The molecular environment of Ca²⁺ translocating sites of skeletal muscle sarcoplasmic reticulum (SR) (Ca²⁺+ Mg²⁺)‐ATPase has been studied by pulsed‐laser excited luminescence of Eu³⁺ used as a Ca²⁺ analogue. Interaction of Eu³⁺ with SR was characterized by investigating its effect on partial reactions of the Ca²⁺ transport cycle. In native SR vesicles, Eu³⁺ was found to inhibit Ca²⁺ binding, phosphoenzyme formation, ATP hydrolysis activity and Ca²⁺ uptake in parallel fashion. The non‐specific binding of Eu³⁺ to acidic phospholipids associated with the enzyme was prevented by purifying (Ca²⁺+ Mg²⁺)‐ATPase and exchanging the endogenous lipids with a neutral phospholipid, dioleoylglycerophosphocholine. The results demonstrate that the observed inhibition of Ca²⁺ transport by Eu³⁺ is due to its binding to Ca²⁺ translocating sites. The ⁷F₀→⁵D₀ transition of Eu³⁺ bound to these sites was monitored. The non‐Lorentzian nature of the excitation profile and a double‐exponential fluorescence decay revealed the heterogeneity of the two sites. Measurement of fluorescence decay rates in H₂O/D₂O mixture buffers further distinguished the sites.

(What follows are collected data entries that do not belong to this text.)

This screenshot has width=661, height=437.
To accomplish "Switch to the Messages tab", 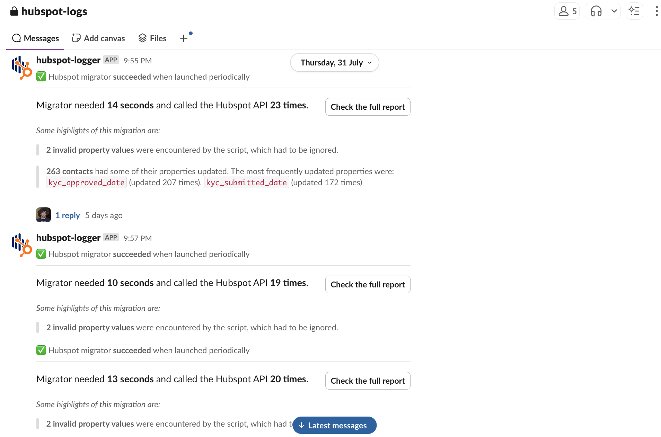I will point(35,38).
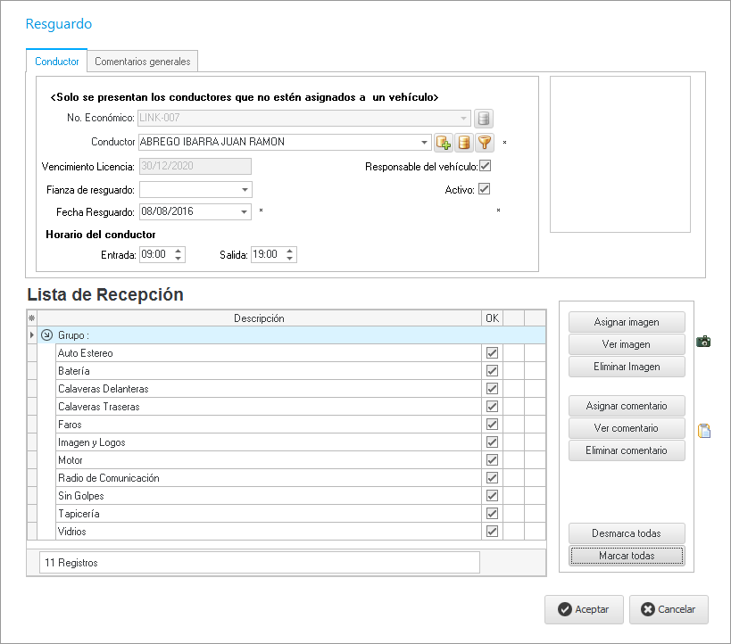Toggle the Activo checkbox
Image resolution: width=731 pixels, height=644 pixels.
[x=485, y=189]
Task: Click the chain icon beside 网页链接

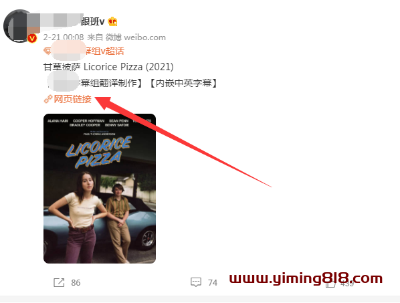Action: point(47,99)
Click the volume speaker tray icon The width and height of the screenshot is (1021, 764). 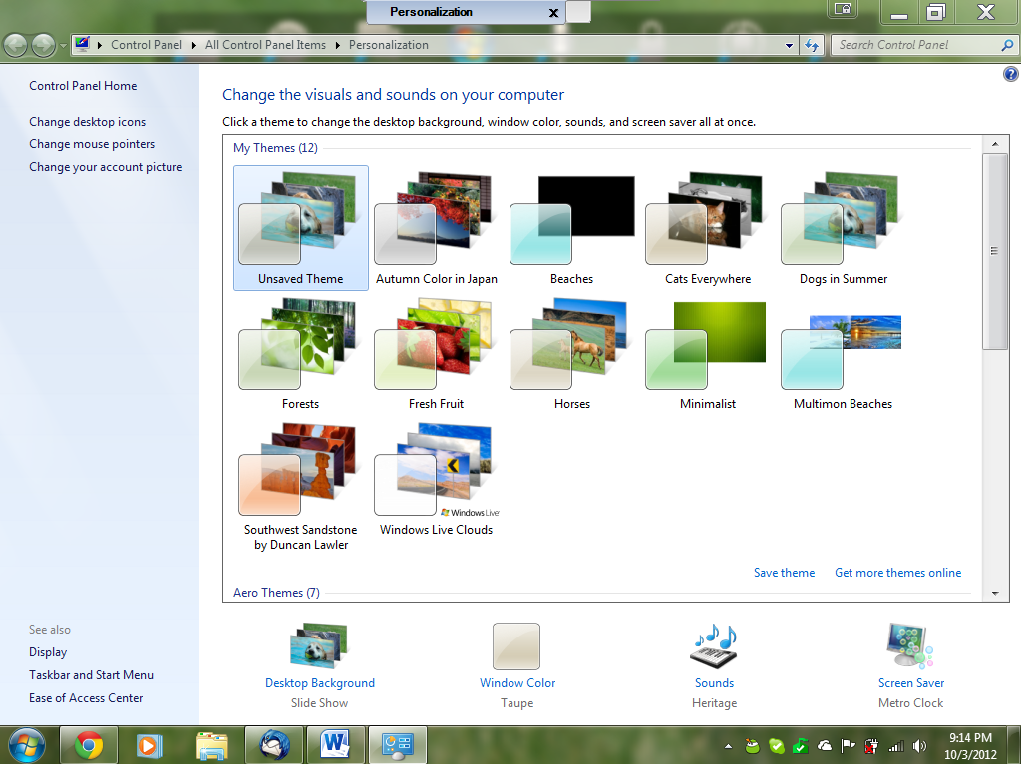(919, 746)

The number of water molecules in the first co‐ordination sphere of Eu³⁺ bound at transport sites were found to be 4 and 1.5. Addition of ATP reduced these numbers to zero and 0.6. These data show that the calcium ions in translocating sites are well enclosed by protein ligands and are further occluded down to zero or one water molecule of solvation during the transport process.